Oh wow millefleur, you've really been through the wringer. I'll be thinking of you today.


----------



## MovingMomma (Apr 28, 2004)




----------



## millefleur (Nov 25, 2008)

I could really feel your good wishes as I was getting my ultrasounds today. It was very peaceful, the tech was wonderful, and the results should be in either tomorrow or Monday. Thank you so much everyone!


----------



## Carlyle (Mar 31, 2007)

Well, I hope that it gives good feedback and that you can get on the road to NOT bleeding all the time and getting regular cycles again! Wow. Do let us know whether you get some closure, okay? Thinking of you.


----------



## Amy&4girls (Oct 30, 2006)

I hope you get answers soon.


----------



## millefleur (Nov 25, 2008)

Gah! As of last night I am once again bleeding profusely. I imagine it was brought on by the transvaginal ultrasound I had the other day, but all told with the m/c and AF I have been bleeding in one way or another for two months straight! I am so done with this! I can't wait to find out the results of the ultrasound on Monday, because I am ready to do something about this and be done and move on!


----------



## marinak1977 (Feb 24, 2009)

Oh no!
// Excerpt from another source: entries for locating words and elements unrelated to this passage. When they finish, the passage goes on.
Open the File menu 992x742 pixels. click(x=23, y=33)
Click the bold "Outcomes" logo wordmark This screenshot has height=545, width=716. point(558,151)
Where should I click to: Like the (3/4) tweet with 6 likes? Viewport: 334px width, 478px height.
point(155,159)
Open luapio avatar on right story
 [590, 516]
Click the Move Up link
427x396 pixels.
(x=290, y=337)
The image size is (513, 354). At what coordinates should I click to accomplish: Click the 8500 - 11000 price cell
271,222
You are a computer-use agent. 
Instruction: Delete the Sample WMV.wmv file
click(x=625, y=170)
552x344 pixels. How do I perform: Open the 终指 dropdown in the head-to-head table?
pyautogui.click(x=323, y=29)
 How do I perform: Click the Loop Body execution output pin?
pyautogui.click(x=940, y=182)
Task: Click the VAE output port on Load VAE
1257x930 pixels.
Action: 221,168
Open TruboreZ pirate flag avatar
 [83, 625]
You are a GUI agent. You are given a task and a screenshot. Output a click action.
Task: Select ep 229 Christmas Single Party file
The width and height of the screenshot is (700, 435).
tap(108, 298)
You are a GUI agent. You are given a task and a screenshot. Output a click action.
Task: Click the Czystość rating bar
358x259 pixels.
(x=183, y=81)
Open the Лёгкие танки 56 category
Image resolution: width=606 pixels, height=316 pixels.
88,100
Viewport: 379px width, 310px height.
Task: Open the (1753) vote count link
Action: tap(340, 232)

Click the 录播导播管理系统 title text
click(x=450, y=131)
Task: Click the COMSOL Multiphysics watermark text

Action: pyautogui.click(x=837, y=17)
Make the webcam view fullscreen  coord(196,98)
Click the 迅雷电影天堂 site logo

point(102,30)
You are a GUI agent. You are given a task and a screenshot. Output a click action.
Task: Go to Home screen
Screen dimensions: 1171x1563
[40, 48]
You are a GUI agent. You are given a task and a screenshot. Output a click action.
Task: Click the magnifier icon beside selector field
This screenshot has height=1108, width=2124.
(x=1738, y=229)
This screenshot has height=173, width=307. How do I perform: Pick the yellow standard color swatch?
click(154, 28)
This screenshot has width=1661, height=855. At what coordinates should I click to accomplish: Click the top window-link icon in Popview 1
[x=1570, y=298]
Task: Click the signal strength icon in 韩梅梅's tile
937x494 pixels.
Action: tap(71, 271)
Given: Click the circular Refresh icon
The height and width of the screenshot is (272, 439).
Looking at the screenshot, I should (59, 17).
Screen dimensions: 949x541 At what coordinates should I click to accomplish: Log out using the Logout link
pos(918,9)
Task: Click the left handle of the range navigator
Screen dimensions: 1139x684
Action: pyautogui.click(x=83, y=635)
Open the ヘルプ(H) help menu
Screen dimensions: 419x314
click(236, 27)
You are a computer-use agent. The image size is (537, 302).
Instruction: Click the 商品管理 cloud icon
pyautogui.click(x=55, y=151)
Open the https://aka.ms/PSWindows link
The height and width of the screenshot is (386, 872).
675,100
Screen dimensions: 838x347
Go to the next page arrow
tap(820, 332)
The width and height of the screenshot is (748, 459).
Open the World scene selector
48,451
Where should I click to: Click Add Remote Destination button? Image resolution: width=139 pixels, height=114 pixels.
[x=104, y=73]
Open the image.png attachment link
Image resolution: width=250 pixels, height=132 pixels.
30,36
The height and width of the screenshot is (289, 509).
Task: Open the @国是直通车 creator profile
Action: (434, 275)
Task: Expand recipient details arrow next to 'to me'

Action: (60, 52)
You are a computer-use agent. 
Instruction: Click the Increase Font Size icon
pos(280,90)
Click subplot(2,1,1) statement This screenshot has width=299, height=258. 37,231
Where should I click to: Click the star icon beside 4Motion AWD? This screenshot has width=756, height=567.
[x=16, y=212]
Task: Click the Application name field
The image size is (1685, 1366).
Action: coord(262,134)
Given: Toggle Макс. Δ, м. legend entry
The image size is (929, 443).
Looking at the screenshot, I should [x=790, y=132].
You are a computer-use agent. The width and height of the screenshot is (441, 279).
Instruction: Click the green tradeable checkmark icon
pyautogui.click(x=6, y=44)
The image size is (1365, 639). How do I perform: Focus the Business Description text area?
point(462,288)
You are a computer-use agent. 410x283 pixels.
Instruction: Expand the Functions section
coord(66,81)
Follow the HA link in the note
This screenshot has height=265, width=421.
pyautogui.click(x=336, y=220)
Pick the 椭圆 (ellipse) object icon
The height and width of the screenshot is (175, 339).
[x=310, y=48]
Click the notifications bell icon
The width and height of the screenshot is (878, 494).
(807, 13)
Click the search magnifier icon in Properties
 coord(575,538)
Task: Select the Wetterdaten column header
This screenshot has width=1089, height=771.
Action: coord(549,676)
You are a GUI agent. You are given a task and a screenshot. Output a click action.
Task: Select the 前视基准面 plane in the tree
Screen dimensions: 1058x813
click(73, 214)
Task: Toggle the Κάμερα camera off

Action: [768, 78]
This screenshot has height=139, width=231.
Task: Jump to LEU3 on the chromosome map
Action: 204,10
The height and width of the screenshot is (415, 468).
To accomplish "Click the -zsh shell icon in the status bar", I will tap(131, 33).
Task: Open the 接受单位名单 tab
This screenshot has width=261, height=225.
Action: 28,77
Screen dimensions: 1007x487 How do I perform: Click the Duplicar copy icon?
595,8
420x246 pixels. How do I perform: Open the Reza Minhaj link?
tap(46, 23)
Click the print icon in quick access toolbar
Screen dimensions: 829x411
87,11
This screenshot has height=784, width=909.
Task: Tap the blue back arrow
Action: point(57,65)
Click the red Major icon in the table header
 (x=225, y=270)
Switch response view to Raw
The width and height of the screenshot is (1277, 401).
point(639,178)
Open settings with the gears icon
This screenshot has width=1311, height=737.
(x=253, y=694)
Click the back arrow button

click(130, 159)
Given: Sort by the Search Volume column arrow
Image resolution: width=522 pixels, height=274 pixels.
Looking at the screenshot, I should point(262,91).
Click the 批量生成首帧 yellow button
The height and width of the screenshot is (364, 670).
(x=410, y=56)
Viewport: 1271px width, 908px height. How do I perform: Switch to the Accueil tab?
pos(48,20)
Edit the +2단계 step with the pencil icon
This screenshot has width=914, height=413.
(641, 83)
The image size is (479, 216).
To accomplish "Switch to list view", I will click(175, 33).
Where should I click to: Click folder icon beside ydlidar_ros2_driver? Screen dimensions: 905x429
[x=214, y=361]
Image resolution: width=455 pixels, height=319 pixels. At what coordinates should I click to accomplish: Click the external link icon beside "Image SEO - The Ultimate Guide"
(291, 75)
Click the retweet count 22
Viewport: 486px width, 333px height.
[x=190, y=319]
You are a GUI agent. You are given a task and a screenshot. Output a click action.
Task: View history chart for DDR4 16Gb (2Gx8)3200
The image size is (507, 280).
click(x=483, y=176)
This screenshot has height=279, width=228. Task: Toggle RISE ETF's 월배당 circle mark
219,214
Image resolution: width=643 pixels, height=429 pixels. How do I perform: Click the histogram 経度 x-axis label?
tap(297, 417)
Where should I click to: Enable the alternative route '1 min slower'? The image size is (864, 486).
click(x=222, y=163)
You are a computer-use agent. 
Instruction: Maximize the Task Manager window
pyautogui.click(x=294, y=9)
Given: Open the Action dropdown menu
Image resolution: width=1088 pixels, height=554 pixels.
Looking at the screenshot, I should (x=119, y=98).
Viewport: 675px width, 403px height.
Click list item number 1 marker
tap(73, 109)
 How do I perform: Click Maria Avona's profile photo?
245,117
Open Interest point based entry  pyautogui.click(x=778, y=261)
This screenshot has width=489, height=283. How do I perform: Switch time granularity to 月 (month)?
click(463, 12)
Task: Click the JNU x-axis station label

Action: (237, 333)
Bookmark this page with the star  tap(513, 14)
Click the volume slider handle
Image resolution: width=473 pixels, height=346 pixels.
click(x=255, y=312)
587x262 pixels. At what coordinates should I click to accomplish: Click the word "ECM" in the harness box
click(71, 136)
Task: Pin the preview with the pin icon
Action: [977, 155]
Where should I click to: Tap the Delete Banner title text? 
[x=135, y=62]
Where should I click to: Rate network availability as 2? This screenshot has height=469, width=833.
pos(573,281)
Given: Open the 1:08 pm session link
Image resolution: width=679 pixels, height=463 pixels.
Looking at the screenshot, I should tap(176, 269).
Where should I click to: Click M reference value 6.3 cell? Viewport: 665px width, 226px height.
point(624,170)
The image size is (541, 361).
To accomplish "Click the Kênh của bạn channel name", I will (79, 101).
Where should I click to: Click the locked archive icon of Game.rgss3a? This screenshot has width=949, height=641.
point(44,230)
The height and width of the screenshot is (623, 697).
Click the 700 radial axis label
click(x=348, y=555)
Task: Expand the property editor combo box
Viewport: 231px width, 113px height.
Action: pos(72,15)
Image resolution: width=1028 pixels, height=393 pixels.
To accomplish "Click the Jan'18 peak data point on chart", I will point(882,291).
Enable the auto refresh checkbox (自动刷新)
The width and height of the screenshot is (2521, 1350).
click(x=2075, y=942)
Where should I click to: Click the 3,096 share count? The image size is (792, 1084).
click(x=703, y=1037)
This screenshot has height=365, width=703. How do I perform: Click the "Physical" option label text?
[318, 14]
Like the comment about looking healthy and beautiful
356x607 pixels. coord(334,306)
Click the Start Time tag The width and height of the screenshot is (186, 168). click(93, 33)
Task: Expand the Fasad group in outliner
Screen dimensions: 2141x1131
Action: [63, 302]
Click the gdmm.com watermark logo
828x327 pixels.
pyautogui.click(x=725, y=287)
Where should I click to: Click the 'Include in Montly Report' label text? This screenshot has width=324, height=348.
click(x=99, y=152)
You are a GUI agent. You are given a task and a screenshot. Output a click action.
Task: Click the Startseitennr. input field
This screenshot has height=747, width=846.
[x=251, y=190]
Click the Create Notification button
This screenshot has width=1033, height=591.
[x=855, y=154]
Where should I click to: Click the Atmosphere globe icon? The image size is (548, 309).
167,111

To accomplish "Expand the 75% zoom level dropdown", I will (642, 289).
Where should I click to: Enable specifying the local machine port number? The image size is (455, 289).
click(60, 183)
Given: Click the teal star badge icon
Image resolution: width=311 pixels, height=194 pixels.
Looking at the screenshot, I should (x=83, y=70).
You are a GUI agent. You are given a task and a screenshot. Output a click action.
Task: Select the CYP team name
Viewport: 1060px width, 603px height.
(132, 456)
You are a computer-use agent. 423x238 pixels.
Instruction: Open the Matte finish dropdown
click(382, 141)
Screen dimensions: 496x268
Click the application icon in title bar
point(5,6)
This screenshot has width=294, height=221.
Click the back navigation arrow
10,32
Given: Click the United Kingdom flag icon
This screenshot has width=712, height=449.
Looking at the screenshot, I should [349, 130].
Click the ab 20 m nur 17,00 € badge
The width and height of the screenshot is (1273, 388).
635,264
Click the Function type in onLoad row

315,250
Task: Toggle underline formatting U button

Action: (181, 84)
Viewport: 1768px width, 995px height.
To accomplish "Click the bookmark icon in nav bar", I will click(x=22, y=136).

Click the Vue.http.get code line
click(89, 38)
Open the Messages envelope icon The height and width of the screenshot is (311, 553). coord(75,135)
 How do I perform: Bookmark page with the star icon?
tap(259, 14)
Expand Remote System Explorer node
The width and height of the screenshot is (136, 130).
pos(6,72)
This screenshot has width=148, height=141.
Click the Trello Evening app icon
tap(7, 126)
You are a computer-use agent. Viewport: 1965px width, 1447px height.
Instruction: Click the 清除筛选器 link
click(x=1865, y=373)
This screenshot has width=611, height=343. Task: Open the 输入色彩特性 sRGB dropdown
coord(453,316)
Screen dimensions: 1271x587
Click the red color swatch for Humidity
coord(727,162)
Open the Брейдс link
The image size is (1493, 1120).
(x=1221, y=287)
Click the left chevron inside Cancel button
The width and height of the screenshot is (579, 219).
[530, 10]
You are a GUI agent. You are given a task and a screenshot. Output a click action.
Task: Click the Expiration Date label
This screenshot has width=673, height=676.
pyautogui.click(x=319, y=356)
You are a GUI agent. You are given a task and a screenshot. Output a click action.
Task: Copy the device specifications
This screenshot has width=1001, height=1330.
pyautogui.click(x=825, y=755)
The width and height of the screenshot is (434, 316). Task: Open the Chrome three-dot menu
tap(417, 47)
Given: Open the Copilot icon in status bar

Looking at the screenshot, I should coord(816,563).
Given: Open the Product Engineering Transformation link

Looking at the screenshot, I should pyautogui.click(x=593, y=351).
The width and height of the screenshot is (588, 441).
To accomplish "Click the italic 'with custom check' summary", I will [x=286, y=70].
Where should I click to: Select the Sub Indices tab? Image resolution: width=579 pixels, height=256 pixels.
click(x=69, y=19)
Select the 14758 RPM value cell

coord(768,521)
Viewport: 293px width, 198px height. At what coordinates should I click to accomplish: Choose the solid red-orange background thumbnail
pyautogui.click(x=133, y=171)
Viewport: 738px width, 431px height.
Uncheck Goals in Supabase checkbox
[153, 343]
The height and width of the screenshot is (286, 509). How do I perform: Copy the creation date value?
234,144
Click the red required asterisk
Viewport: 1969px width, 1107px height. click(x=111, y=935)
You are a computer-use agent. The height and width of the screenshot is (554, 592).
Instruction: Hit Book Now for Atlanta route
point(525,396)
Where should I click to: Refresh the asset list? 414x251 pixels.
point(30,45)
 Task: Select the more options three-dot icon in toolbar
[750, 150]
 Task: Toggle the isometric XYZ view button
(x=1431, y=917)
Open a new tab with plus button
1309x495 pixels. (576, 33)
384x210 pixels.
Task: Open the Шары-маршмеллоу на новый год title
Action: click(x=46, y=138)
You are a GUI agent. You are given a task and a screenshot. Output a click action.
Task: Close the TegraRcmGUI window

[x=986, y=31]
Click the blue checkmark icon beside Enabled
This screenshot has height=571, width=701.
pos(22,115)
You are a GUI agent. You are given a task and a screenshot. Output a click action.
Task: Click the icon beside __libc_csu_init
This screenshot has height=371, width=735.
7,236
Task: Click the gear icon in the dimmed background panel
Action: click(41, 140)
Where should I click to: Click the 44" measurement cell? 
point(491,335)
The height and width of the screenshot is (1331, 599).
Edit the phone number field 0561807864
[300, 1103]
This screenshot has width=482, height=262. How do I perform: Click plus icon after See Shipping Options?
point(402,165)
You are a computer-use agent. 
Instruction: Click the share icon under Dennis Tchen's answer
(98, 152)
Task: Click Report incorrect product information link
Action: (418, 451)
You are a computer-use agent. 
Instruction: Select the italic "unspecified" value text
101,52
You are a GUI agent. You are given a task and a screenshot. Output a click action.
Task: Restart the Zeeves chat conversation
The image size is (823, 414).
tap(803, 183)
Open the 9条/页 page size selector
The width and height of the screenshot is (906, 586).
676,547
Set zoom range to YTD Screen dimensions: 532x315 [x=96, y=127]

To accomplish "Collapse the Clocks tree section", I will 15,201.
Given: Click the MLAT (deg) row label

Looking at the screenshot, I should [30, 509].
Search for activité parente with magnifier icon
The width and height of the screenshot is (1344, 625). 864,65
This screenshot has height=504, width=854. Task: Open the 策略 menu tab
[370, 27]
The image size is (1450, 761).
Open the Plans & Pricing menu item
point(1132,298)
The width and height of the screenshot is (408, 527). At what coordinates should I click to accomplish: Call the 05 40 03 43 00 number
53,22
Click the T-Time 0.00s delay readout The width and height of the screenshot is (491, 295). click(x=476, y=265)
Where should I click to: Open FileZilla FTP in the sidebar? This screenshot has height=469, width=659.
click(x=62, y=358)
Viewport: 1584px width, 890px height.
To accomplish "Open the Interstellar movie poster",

Sending you







: I hope the Dr's figure out what's going on and all is resolved soon.







Hang in there


----------



## Carlyle (Mar 31, 2007)

OH NO! I can't believe you're still bleeding heavily! I can't imagine how frustrating that must be, and I'm REALLY sorry that you're going through this. What an ordeal. I'll be thinking of you and I really hope that your docs can get this sorted out soon. That's rediculous.


----------



## expatmommy (Nov 7, 2006)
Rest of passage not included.